Adrén Alves, Alfredo Del-Penho, Beto Lemos, Fábio Enriquez, Eduardo Rios, Renato Luciano, Ricca Barros, Ângelo Flávio Zuhalê, Hugo Germano, Lana Rhodes, Lívia Feltre, Sofia Teixeira e Zahy Guajajara e Pedro Auneum compõem o elenco incansável, que pula, mergulha, salta, toca, canta e vibra com a festa que está latente nas entrelinhas do livro. Hugo Germano interpreta o Macunaíma ainda criança. Seu corpo é extremamente ágil e seu deslocamento no espaço é milimétrico e inteligente. Ângelo Flávio Zuhalê possui um rendimento cênico mais expressivo, interpretando Maanape, porém, apresenta um Macunaíma adulto, mais determinado que preguiçoso. Adrén Alves é a versão branca do herói. Sua composição evidencia o lado caricato, patético e canastrão do personagem, que tenta ser malandro na cidade grande. No entanto, em alguns momentos, a organicidade lhe escapa e sua atuação fica somente na forma.

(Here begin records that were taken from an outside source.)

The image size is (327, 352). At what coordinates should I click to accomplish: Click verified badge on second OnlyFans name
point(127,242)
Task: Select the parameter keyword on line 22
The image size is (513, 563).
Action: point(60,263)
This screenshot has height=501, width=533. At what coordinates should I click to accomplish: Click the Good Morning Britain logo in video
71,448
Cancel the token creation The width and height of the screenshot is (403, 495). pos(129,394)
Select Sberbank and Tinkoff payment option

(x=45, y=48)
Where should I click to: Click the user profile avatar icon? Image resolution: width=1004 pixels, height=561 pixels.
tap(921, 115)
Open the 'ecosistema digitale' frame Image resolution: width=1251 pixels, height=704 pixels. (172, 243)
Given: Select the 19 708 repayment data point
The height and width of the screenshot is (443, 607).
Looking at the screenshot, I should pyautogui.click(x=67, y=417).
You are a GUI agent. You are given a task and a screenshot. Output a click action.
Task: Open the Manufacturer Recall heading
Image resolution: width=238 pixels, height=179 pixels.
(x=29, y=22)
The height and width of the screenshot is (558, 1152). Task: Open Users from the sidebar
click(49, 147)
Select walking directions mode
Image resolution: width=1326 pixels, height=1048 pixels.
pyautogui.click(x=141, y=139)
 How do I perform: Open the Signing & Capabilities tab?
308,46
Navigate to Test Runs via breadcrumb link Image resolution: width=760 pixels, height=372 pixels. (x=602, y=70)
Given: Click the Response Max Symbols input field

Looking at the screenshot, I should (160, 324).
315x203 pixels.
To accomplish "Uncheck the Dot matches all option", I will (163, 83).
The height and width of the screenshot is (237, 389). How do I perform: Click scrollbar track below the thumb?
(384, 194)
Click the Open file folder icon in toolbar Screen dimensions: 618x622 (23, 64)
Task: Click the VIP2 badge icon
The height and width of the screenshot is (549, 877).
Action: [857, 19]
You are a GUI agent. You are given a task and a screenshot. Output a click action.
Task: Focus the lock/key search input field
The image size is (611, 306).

Para um espetáculo com a extensão de Macunaíma, com as incontáveis sequências de imagens que passam na frente do espectador, é plausível que umas sobressaiam mais que outras. Talvez muitos episódios passem despercebidos pelo entendimento, outros vão sair preferindo este ou aquele ato. No entanto, para além das questões de gosto pessoal, a montagem possui uma vibração que está no nosso DNA: Macunaíma é a metáfora de todo cidadão brasileiro, que morre toda vez que um “piaimã comedor de gente” comete alguma atrocidade contra seu povo, mas renasce sempre, quando surge, na constelação, um brilho de esperança de dias melhores. Continuamos na estrada, em constante inquietação e em trânsito permanente.